对于1000nodes,1000epoches的case:
CPU用时11分18秒;
GPU用时21秒;
GPU速度是CPU的32倍;
可以算出大致时间相差32-37倍。
比较价格,
CPU250刀;
GPU550刀;
计算性价比:
32×250/550=14.5
37×250/550=16.8
结论:
对于3.50GHz的CPU和8G的GPU,两者的速度差大约在32-37倍;
性价比上,同样的钱买GPU和买CPU,在做神经网络的时候,速度上大约有14.5~16.8倍的差距。
对比其他人的研究:“GPUS ARE ONLY UP TO 14 TIMES FASTER THAN CPUS” SAYS INTEL | The Official NVIDIA Blogblogs.nvidia.com
nvidia官网引用interl的研究,表示有14倍的差距; 我们的计算结果相差不大。
附件:
脚本:
import torch
import torch.nn as nn
import torch.nn.functional as F
import numpy as np
import matplotlib.pyplot as plt
from torch.autograd import Variable
import time
# print start time
print "Start time = "+time.ctime()
# read data
inp = np.loadtxt("input" , dtype=np.float32)
oup = np.loadtxt("output", dtype=np.float32)

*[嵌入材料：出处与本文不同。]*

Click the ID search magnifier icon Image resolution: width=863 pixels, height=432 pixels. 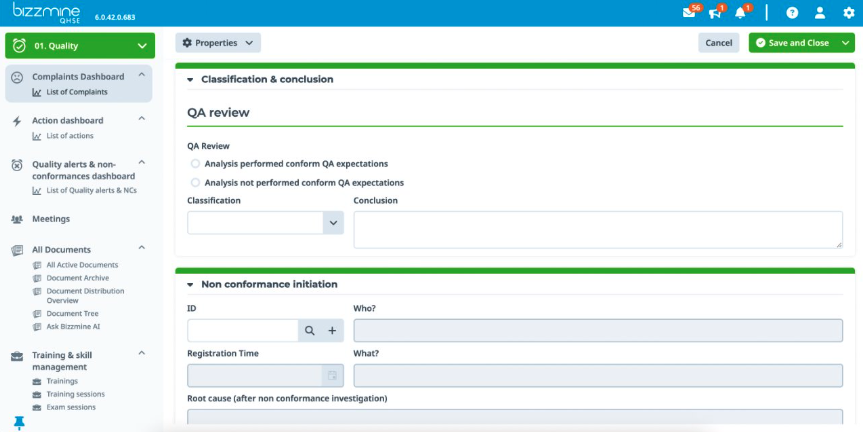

#inp = inp*[4,100,1,4,0.04,1]
oup = oup*500
inp = inp.astype(np.float32)
oup = oup.astype(np.float32)
# Hyper Parameters
input_size = inp.shape[1]
hidden_size = 1000
output_size = 1
num_epochs = 1000
learning_rate = 0.001
# Toy Dataset
x_train = inp
y_train = oup
# Linear Regression Model
class Net(nn.Module):
def __init__(self, input_size, hidden_size, output_size):
super(Net, self).__init__()
#self.fc1 = nn.Linear(input_size, hidden_size)
self.fc1 = nn.Linear(input_size, hidden_size)
self.l1 = nn.ReLU()
self.l2 = nn.Sigmoid()
self.l3 = nn.Tanh()
self.l4 = nn.ELU()
self.l5 = nn.Hardshrink()
self.ln = nn.Linear(hidden_size, hidden_size)

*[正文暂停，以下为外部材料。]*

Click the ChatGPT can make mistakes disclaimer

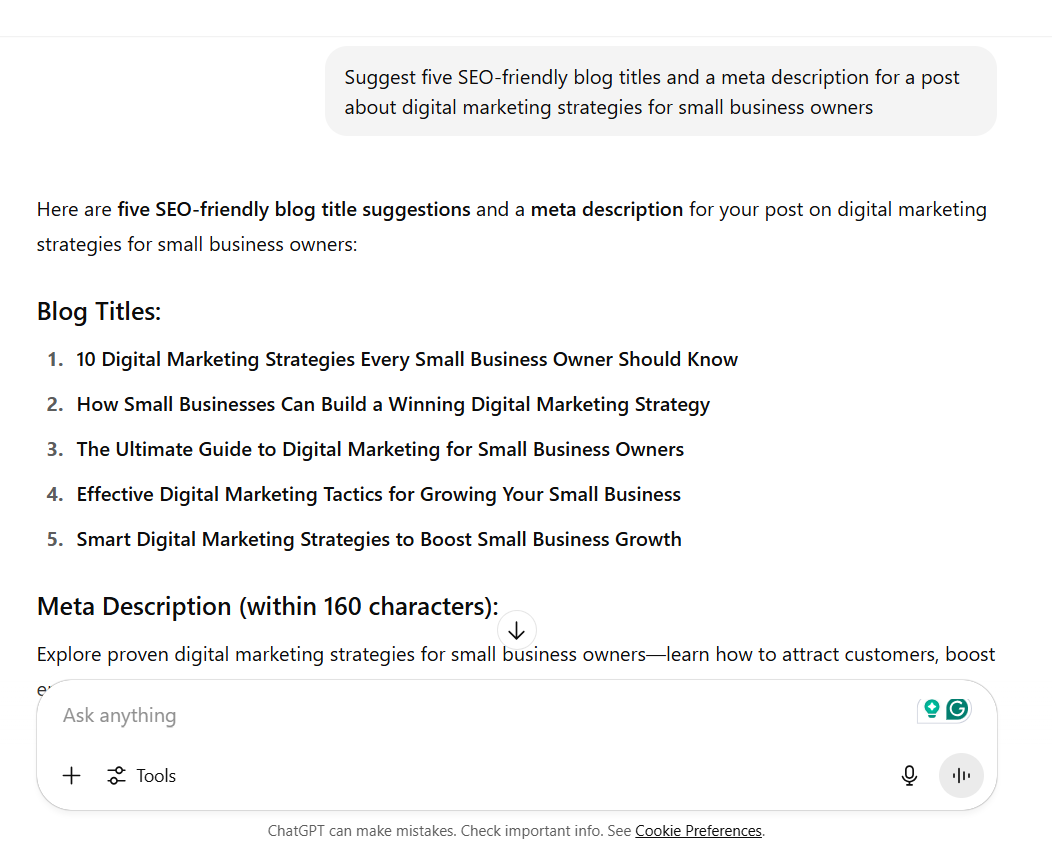point(450,831)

self.fc2 = nn.Linear(hidden_size, output_size)
def forward(self, x):
out = self.fc1(x)
out = self.l3(out)
out = self.ln(out)
out = self.l1(out)
out = self.fc2(out)
return out
model = Net(input_size, hidden_size, output_size)
# Loss and Optimizer
criterion = nn.MSELoss()
optimizer = torch.optim.SGD(model.parameters(), lr=learning_rate)
###### GPU
if torch.cuda.is_available():
print "We are using GPU now!!!"
model = model.cuda()
# Train the Model
for epoch in range(num_epochs):
# Convert numpy array to torch Variable
if torch.cuda.is_available():
inputs = Variable(torch.from_numpy(x_train).cuda())

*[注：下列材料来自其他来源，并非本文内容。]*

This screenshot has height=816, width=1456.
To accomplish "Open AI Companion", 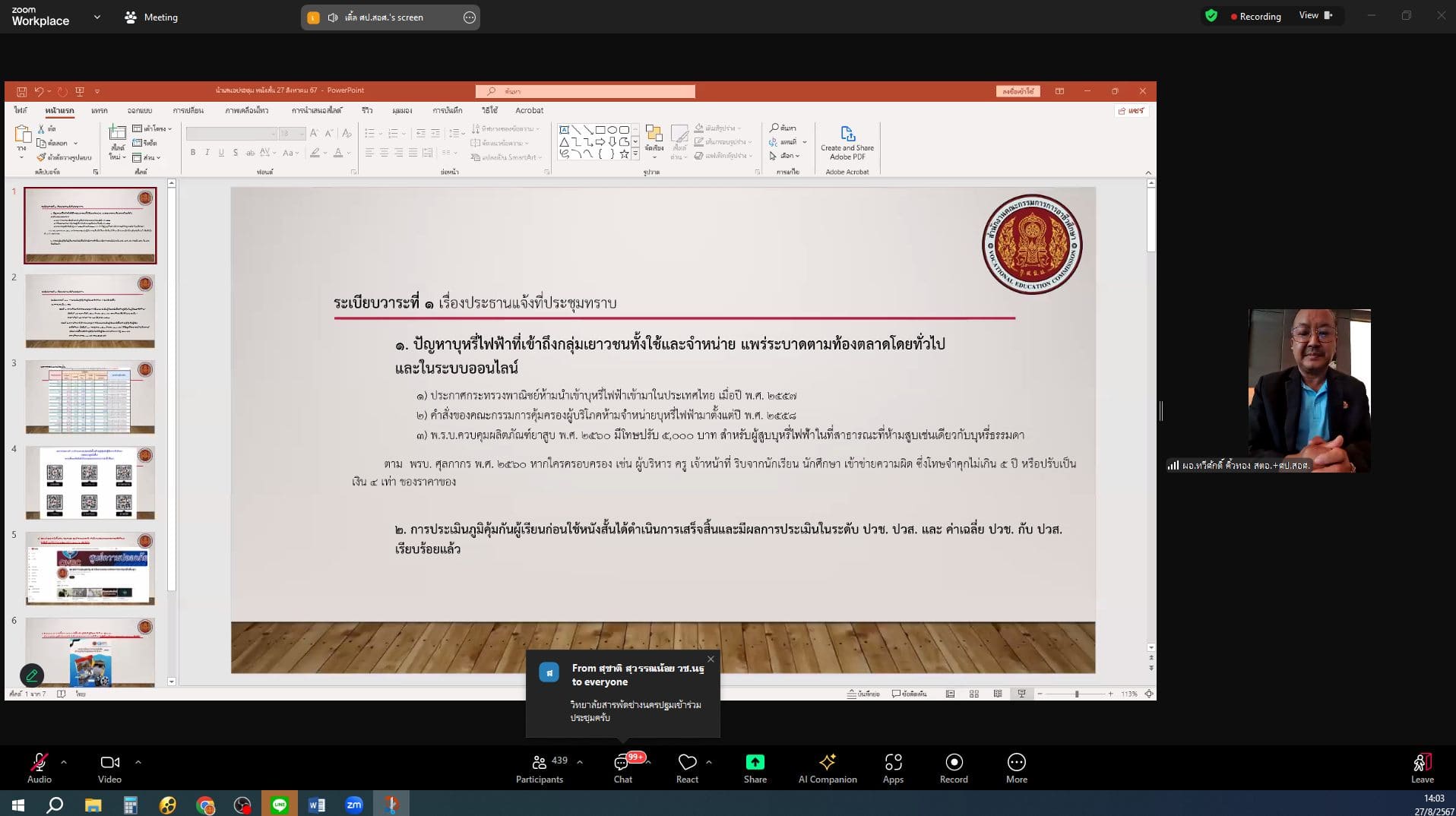I will [827, 763].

targets = Variable(torch.from_numpy(y_train).cuda())
else:
inputs = Variable(torch.from_numpy(x_train))
targets = Variable(torch.from_numpy(y_train))
# Forward + Backward + Optimize
optimizer.zero_grad()
outputs = model(inputs)
loss = criterion(outputs, targets)
loss.backward()
optimizer.step()
if (epoch+1) % 5 == 0:
print ('Epoch [%d/%d], Loss:%.4f'
%(epoch+1, num_epochs, loss.data[0]))
# print end time
print "End time = "+time.ctime()
# Plot the graph
if torch.cuda.is_available():
predicted = model(Variable(torch.from_numpy(x_train).cuda())).data.cpu().numpy()
else:
predicted = model(Variable(torch.from_numpy(x_train))).data.numpy()
plt.plot( y_train/500, 'r-', label='Original data')
plt.plot( predicted/500,'-', label='Fitted line')
#plt.plot(y_train/500, predicted/500,'.', label='Fitted line')
plt.legend()
plt.show()
# Save the Model
torch.save(model.state_dict(), 'model.pkl')
input(1M)和output(140K)文件太大了.没法儿贴上来.我将他们放入google driven,有需要的同学可以联系我下载.https://drive.google.com/open?id=1xJFjwQEgR0ZT89PVEZruUZcq96r1D9omdrive.google.com
也可以自己生成,input是12225*9的矩阵,output是12225*1的矩阵.